WORK TASK. Transcribe only part of the material below: the lines from the one containing "Task: Switch to the CamRotator RAW scene" through the one containing "1456x819 pixels.", inclusive, exactly as written.

SUPPLIED RECORDS.

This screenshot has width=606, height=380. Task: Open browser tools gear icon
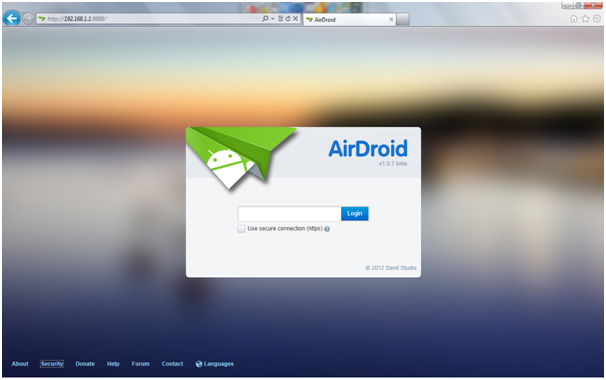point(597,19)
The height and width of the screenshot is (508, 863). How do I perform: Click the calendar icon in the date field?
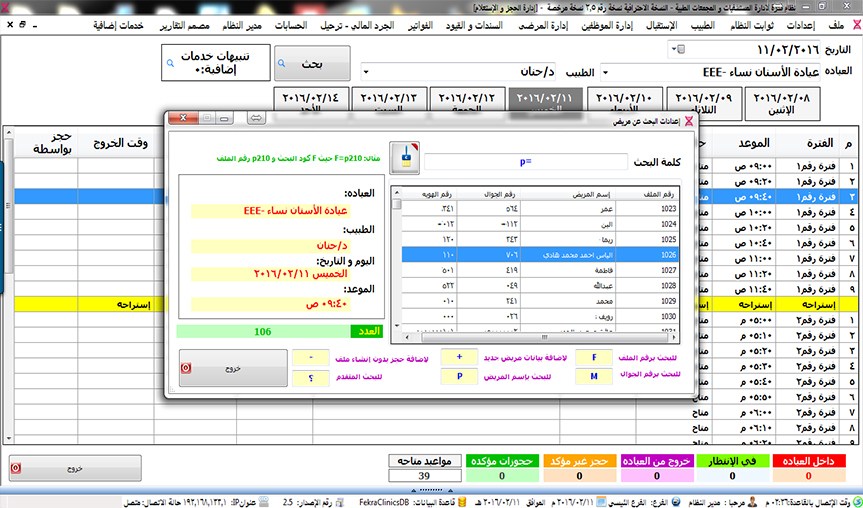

---

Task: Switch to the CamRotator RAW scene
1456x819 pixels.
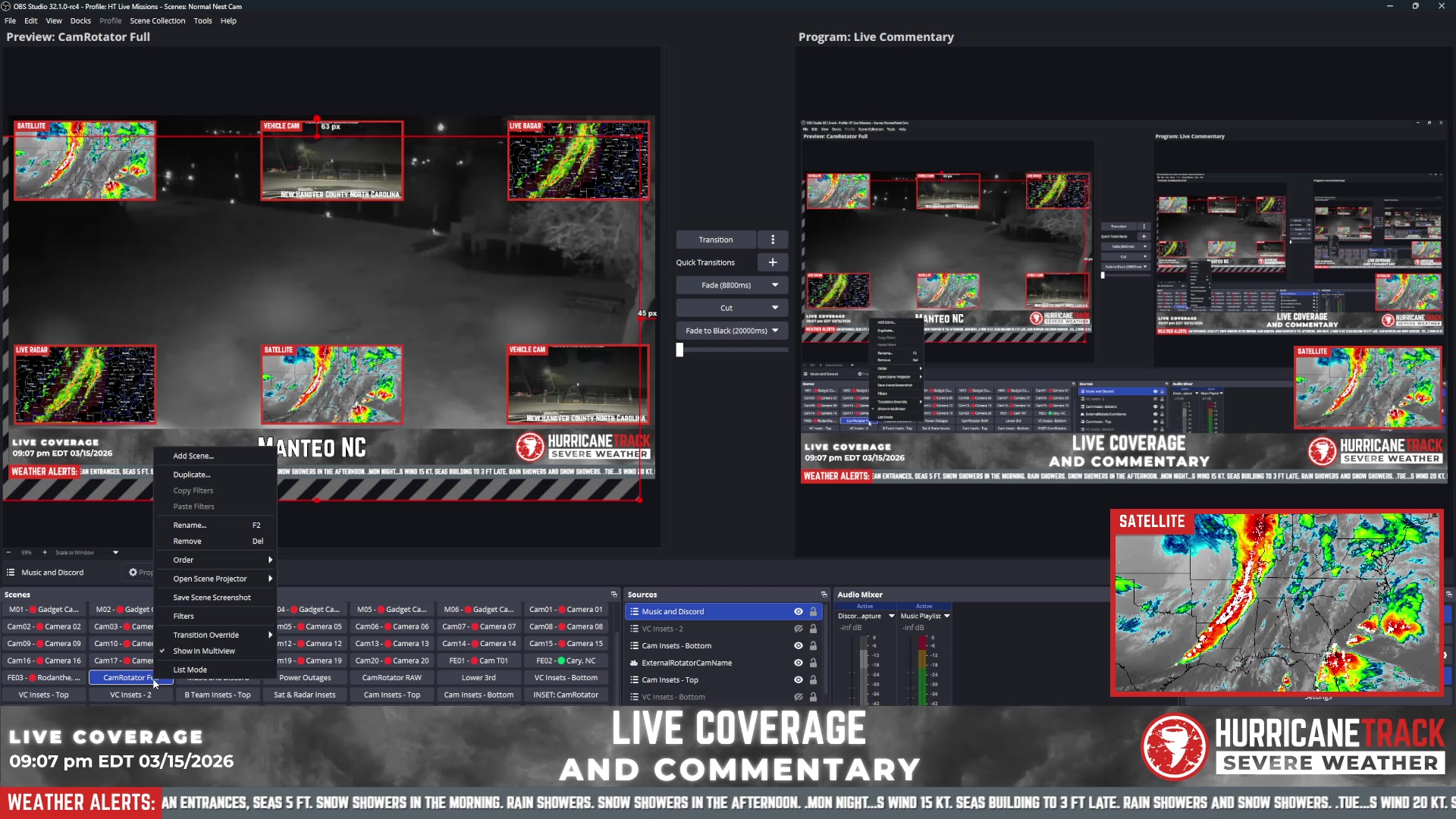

* * *

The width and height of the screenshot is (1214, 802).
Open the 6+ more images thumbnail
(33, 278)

WRITTEN REPLY.
Task: Switch to the CamRotator RAW scene
1456x819 pixels.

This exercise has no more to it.